IN THE SUPREME COURT OF BRITISH COLUMBIA

Citation:

Re Bankruptcy of Justis Raynier,

 

2005 BCSC 82

Date: 20050124
Docket: No. 215086 VA01
Registry: Vancouver

 

 

In the Matter of the Bankruptcy of Justis Raynier

 

 

 

Before: The Honourable Madam Justice Allan

Reasons for Judgment

Counsel for the Applicant Attorney General of Canada on behalf of Her Majesty the Queen in Right of Canada

 

Donnaree Nygard
E. McDonald

Counsel for Ms. Malonie Raynier

Paul Jaffe

Date and Place of Hearing:

January 18, 2005

 

Vancouver, B.C.

[1]                The Applicant Attorney General of Canada on behalf of Her Majesty the Queen in Right of Canada applies for an order under Rule 46 of the Rules of Court that one half of the sale proceeds from the sale of Co-operative shares of property located at 303 – 1131 West 11th Avenue, Vancouver, B.C. (the “ Co-op Shares”), be held in trust or paid into Court, pending the outcome of proceedings to be commenced by Canada Customs Revenue Agency (“CCRA”) against Malonie Raynier pursuant to s. 38 of the Bankruptcy and Insolvency Act, R.S.C. 1985, c.B-3 (the “Act” ) or further order of the Court.  Ms.
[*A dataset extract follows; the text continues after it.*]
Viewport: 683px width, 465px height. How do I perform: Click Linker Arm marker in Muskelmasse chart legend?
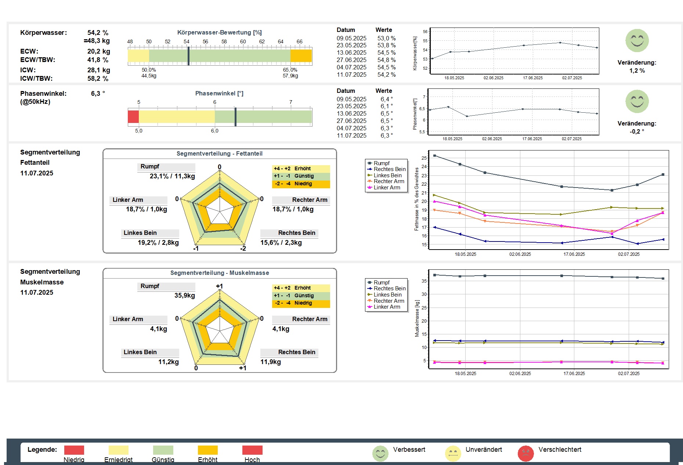point(370,307)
Raynier is the wife of the Bankrupt Justis Raynier and the owner of the Co-op Shares.

[2]                On January 18, 2005, immediately before this application was heard, Master Scarth granted an order under s. 38 of the Act authorizing CCRA to commence proceedings in its own name advancing claims of constructive and resulting trust or, in the alternative, fraudulent conveyance against the proposed defendant Malonie Raynier. That action would seek a declaration as to the Bankrupt’s interests in certain property, including the proceeds of the Co-op Shares and related relief.

This application

[3]                Rule 46 provides:

46(1) The court may make an order for the detention, custody or preservation of any property that is the subject matter of a proceeding or as to which a question may arise and, for the purpose of enabling an order under this rule to be carried out, the court may authorize a person to enter upon any land or building.

(2)   where the right of a party to a specific fund is in dispute in a proceeding, the court may order the fund to be paid into court or otherwise secured.
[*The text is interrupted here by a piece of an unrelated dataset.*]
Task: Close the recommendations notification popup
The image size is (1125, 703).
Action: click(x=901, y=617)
Whether this application is brought in a proceeding

[4]                In my opinion, the proposed action is not a “proceeding” within the meaning of Rule 46. While the definition of “proceeding” in Rule 1 is broad: “’proceeding’ means an action, suit, cause, matter, appeal or originating application”, it does not contemplate a proposed action that has not been commenced.  The Applicant seeks relief in the nature of a Rule 46 order in the proposed action, not in the current Bankruptcy proceedings.

[5]                That conclusion is fatal to the Applicant’s motion.  However, I would go on to add my opinion, albeit in obiter, as to why the application, if renewed in the action against Ms. Raynier, cannot succeed.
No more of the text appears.